Moreover, preferably, the rolled-up end of the chafer layer is located in a radial range from a position of 3% of a tire reference cross-section height to the inside in the tire radial direction to a position of 5% of the tire reference cross-section height to the outside in the tire radial direction with reference to outer-diameter-side ends of the bead cores.

According to this configuration, it is possible to prevent the rolled-up end of the chafer layer from being located excessively on the outer-diameter-side in the tire radial direction while the chafer layer is arranged to correspond to a contact portion of the bead part of the pneumatic tire with the rim flange. Accordingly, even in a case where the contact portion with the rim flange is worn, exposure of the carcass ply can be suppressed by the chafer layer.

Furthermore, by imposing a limitation on the height position of the rolled-up end of the chafer layer in the tire radial direction, the rolled-up end is easily arranged to be kept away from a portion of the side wall part where distortion is large, and an increase in distortion caused by deformation of the side wall part is suppressed. As a result, separation at the rolled-up end of the chafer layer is further suppressed.

Incidentally, if the rolled-up end of the chafer layer is located on the more than 3% inner-diameter-side of the tire reference cross-section height to the inside in the tire radial direction with reference to the outer-diameter-side end of the bead core, the carcass ply may be exposed when the bead part is worn. Furthermore, if the rolled-up end of the chafer layer is located on the more than 5% outer-diameter-side of the tire reference cross-section height to the outside in the tire radial direction with reference to the outer-diameter-side end of the bead core, the rolled-up end comes close to a portion of the side wall part where distortion is large, and therefore distortion is likely to increase excessively.

Furthermore, preferably, the rolled-up end of the chafer layer has an overlap with the pair of support rubbers over a length of 5 mm or more in the tire radial direction.

According to this configuration, the rolled-up end of the chafer layer is securely supported by the support rubbers over a length of at least 5 mm or more in the tire radial direction, and therefore, the concentration of distortion is suitably suppressed.

Moreover, preferably, the pad rubber is arranged in a radial range of 15% or more but not exceeding 45% of the tire reference cross-section height in the tire radial direction.

According to this configuration, the pad rubber is located over a predetermined range in the tire radial direction while being located to have an overlap with the rolled-up end of the chafer layer. Accordingly, distortion generated around the bead part of the pneumatic tire can be dispersed over the predetermined range in the tire radial direction through the pad rubber; therefore, it is possible to suppress distortion of the rolled-up end of the chafer layer.
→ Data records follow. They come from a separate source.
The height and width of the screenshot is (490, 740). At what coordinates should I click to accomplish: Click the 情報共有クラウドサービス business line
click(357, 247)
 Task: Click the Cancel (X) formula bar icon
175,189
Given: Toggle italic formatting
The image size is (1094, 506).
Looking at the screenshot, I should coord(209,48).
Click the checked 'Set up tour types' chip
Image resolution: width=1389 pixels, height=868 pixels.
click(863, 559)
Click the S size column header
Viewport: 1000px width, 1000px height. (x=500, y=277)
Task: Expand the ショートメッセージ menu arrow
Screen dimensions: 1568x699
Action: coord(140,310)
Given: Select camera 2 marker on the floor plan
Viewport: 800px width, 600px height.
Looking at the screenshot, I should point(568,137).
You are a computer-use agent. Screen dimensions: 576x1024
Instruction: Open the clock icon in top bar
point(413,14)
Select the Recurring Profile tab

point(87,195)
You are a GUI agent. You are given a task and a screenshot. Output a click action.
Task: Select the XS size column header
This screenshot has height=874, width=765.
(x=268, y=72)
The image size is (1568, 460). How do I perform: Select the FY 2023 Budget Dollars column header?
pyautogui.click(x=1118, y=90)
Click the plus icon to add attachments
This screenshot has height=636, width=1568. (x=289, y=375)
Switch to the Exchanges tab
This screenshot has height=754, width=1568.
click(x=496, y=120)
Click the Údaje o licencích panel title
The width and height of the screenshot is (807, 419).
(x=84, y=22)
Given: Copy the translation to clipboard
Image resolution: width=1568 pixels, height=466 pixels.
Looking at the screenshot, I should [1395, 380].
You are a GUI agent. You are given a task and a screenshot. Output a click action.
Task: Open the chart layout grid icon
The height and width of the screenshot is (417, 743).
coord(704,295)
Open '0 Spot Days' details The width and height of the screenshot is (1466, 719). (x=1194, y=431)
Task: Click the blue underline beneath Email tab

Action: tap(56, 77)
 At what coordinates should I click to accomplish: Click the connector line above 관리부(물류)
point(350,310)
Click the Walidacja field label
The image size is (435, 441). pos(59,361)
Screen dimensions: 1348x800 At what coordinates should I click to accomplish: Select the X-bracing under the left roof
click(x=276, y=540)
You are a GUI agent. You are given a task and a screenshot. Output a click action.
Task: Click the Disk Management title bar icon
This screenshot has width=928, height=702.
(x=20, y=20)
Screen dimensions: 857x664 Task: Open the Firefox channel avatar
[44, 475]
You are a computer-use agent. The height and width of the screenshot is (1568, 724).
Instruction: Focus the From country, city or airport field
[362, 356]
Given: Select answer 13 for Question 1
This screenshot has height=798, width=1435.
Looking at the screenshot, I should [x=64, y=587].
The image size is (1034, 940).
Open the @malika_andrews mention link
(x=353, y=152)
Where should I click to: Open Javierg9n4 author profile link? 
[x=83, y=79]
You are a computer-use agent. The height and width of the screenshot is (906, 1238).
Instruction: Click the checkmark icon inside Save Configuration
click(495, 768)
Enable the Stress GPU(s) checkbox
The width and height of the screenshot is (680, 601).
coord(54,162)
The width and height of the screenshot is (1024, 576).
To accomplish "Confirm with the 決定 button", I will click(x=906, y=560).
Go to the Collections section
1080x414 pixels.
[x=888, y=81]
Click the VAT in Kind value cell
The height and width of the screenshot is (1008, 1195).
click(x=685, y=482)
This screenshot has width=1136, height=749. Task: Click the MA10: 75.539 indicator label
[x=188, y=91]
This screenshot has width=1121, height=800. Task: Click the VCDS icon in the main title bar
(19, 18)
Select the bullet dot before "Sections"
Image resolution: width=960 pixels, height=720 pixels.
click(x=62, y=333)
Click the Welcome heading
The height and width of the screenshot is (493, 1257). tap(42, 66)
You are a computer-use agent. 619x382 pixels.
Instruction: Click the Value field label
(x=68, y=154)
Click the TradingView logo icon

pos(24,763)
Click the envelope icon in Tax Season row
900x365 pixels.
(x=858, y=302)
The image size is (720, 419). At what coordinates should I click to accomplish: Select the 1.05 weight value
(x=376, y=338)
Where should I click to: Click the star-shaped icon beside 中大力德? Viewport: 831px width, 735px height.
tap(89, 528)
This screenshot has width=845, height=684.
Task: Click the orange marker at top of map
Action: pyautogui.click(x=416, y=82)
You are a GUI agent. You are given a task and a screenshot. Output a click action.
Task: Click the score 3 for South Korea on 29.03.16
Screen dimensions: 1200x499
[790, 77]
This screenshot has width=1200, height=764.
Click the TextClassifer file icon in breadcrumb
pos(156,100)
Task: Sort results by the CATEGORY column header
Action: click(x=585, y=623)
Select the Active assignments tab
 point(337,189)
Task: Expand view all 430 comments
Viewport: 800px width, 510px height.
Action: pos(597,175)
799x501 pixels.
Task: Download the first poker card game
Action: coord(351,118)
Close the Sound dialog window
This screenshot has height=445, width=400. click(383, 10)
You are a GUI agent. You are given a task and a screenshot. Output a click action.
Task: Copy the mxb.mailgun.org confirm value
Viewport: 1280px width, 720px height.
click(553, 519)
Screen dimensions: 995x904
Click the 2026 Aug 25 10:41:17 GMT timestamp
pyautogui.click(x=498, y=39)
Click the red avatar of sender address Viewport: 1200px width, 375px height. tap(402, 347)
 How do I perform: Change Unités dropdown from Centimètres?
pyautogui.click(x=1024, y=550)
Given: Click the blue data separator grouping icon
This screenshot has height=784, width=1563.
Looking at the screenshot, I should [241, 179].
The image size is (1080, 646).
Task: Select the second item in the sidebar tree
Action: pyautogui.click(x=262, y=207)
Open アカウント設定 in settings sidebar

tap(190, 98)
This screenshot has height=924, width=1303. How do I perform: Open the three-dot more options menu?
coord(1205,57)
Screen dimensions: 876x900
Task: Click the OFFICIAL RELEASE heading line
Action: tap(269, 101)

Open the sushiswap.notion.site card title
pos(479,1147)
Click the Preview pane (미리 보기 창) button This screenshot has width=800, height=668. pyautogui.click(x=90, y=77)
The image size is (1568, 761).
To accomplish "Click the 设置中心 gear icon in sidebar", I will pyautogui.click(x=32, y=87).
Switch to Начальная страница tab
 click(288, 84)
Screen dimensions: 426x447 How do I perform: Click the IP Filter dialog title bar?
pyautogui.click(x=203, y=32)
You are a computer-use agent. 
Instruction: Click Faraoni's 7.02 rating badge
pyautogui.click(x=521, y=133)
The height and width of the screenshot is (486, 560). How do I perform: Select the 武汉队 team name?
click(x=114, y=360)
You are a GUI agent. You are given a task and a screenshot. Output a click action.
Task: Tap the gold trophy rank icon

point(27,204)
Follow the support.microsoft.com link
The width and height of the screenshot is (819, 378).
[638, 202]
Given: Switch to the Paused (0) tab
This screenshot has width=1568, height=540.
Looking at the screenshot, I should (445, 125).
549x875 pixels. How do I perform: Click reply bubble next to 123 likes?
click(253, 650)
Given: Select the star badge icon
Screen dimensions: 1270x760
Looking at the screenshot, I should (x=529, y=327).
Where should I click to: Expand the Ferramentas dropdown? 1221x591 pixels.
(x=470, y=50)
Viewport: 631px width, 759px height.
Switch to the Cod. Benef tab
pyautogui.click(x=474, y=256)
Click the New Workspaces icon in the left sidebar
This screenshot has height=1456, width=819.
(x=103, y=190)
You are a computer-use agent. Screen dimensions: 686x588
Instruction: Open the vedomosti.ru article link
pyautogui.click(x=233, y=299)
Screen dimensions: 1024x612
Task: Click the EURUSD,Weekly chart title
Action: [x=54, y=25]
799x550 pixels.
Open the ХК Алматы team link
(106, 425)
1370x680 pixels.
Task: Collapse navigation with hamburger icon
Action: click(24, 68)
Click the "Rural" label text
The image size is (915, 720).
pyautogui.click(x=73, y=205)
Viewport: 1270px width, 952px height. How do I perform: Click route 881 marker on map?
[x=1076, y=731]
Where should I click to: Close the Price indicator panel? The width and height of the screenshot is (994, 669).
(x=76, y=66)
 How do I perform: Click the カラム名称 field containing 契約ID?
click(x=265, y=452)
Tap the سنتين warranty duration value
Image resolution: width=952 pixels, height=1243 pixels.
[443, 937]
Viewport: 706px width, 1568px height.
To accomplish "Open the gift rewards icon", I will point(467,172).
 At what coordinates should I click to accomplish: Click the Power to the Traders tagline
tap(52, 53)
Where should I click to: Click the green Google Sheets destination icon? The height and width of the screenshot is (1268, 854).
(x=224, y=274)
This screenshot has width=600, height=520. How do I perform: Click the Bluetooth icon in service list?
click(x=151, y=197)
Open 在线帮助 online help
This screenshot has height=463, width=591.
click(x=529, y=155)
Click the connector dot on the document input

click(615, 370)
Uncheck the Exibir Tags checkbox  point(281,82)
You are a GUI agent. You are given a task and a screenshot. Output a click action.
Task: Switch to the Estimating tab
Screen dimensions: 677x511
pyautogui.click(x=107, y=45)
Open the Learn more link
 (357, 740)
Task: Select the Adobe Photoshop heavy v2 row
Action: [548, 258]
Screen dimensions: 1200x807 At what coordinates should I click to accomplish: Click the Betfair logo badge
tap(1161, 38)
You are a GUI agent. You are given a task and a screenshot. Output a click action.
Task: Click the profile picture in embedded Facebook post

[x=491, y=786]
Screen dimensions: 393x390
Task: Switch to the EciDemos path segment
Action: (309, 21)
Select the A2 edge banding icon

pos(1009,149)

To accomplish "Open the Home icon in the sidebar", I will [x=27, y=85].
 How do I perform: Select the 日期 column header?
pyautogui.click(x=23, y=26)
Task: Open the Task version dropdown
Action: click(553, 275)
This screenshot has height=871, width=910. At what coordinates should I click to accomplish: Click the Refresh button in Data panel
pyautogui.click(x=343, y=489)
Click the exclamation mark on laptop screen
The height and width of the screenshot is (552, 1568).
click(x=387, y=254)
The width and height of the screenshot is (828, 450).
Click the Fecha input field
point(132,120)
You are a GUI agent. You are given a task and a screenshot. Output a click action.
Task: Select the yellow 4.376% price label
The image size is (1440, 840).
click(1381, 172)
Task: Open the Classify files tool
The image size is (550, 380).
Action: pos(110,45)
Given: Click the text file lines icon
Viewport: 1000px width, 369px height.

Incidentally, if the pad rubber is arranged in a radial range larger than 45% of the tire reference cross-section height, the proportion of the side wall rubber in the side wall part is excessively decreased, which deteriorates the fuel efficiency.

Furthermore, preferably, the tape rubber is arranged in a radial range of 5% or more but not exceeding 20% of the tire reference cross-section height in the tire radial direction.

According to this configuration, the tape rubber is located over a predetermined range in the tire radial direction while being located to have an overlap with the rolled-up end of the chafer layer. Accordingly, distortion generated around the bead part of the pneumatic tire can be dispersed over the predetermined range in the tire radial direction through the tape rubber; therefore, it is possible to suppress distortion of the rolled-up end of the chafer layer.

According to the first aspect of the present invention, in the pneumatic tire including the chafer layer in the bead part, it is possible to suppress the concentration of distortion at the rolled-up end of the chafer layer, and hardness of the hardened support rubber can be enhanced while scorch resistance of an unvulcanized rubber composition can be maintained.

Moreover, according to the second aspect of the present invention, in the pneumatic tire including the chafer layer in the bead part, it is possible to suppress the concentration of distortion at the rolled-up end of the chafer layer, to suppress the generation of heat and enhance adherability, and thereby durability of the pneumatic tire is significantly enhanced.

BRIEF DESCRIPTION OF THE DRAWINGS

The foregoing and the other features of the present invention will become apparent from the following description and drawings of an illustrative embodiment of the invention in which:

FIG. 1 is a meridional half sectional view of a pneumatic tire according to an embodiment of the present invention;

FIG. 2 is an enlarged view of around a bead part of the pneumatic tire shown in FIG. 1;

FIG. 3 is a diagram schematically showing a side wall member; and

FIG. 4 is a graph showing a thickness of a pad rubber.

DETAILED DESCRIPTION OF THE PREFERRED EMBODIMENTS

An embodiment of the present invention will be described below in accordance with accompanying drawings.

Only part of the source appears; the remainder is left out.